* Work instructions *
Please repeat the records exactly, keeping the pictures out.

============================================================

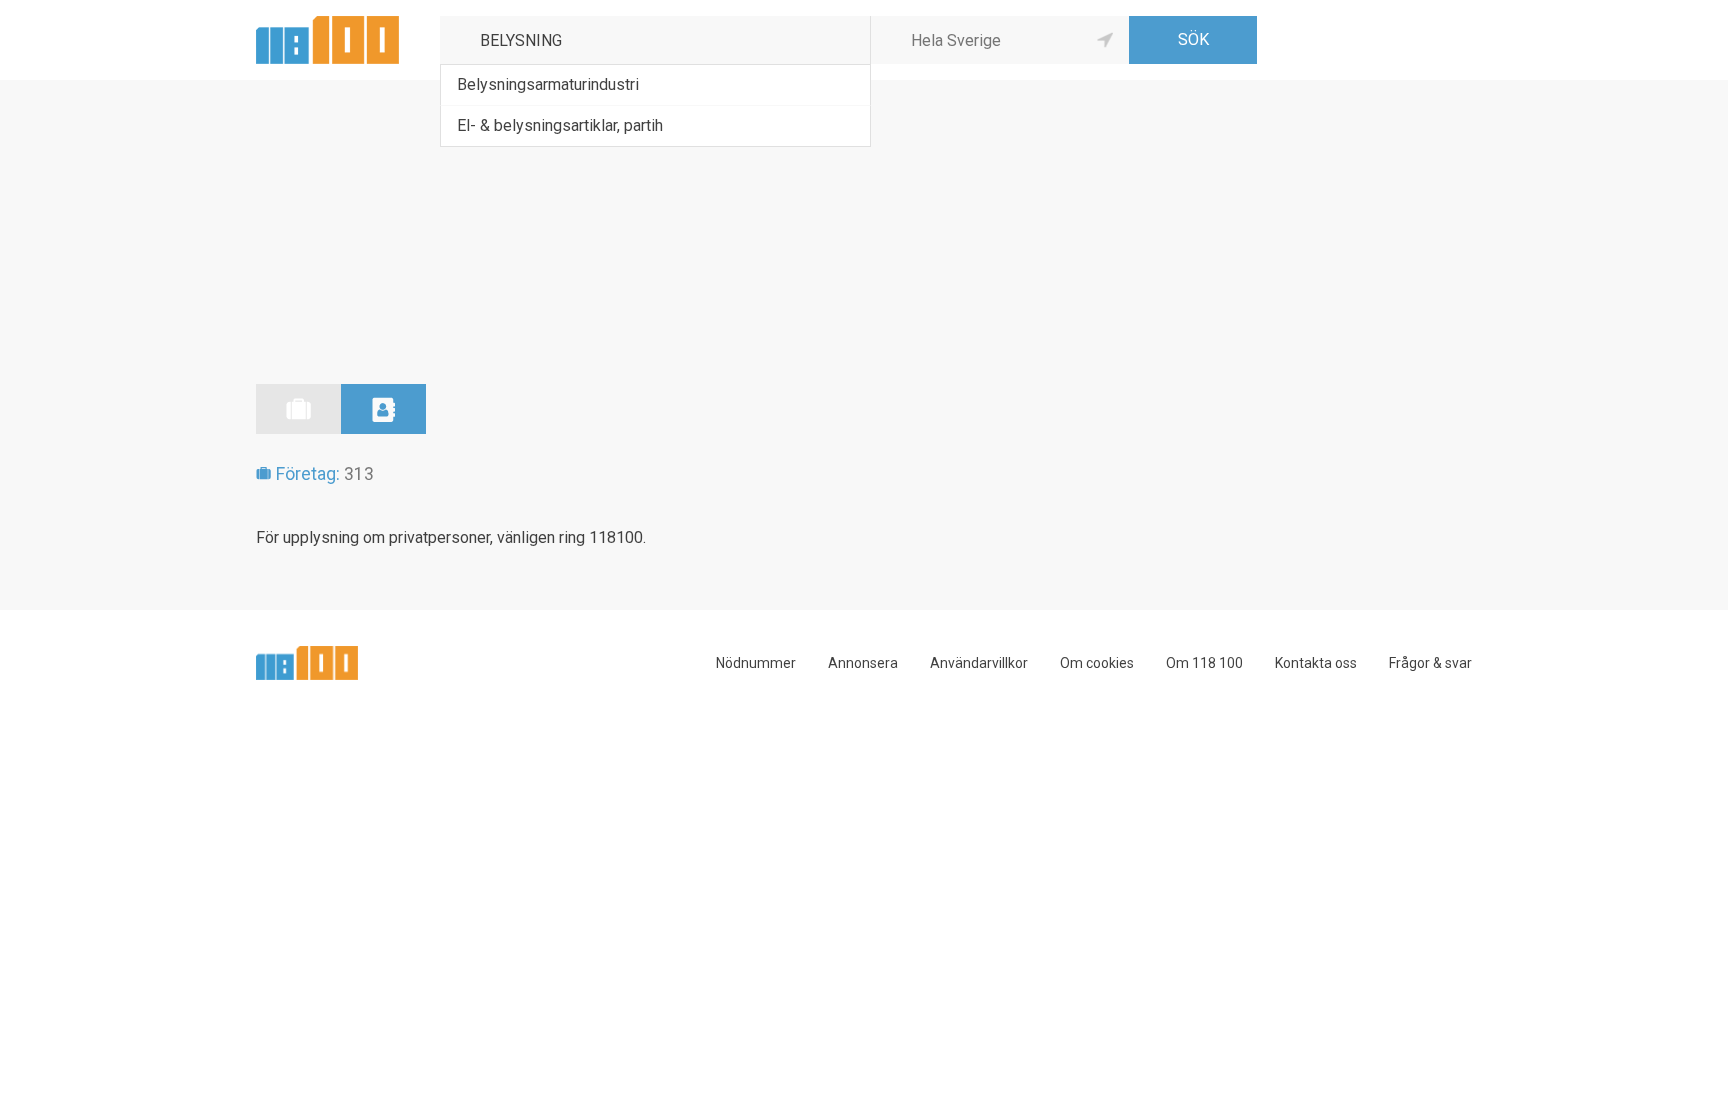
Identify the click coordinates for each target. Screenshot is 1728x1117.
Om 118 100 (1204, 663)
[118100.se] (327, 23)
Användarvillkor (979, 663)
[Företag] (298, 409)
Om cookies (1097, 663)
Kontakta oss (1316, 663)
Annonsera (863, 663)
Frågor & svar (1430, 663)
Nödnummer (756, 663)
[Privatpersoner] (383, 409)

============================================================

* Final answer *
Identify the click coordinates for each target. Screenshot is 1728x1117.
Om 118 100 (1204, 663)
[118100.se] (327, 23)
Användarvillkor (979, 663)
[Företag] (298, 409)
Om cookies (1097, 663)
Kontakta oss (1316, 663)
Annonsera (863, 663)
Frågor & svar (1430, 663)
Nödnummer (756, 663)
[Privatpersoner] (383, 409)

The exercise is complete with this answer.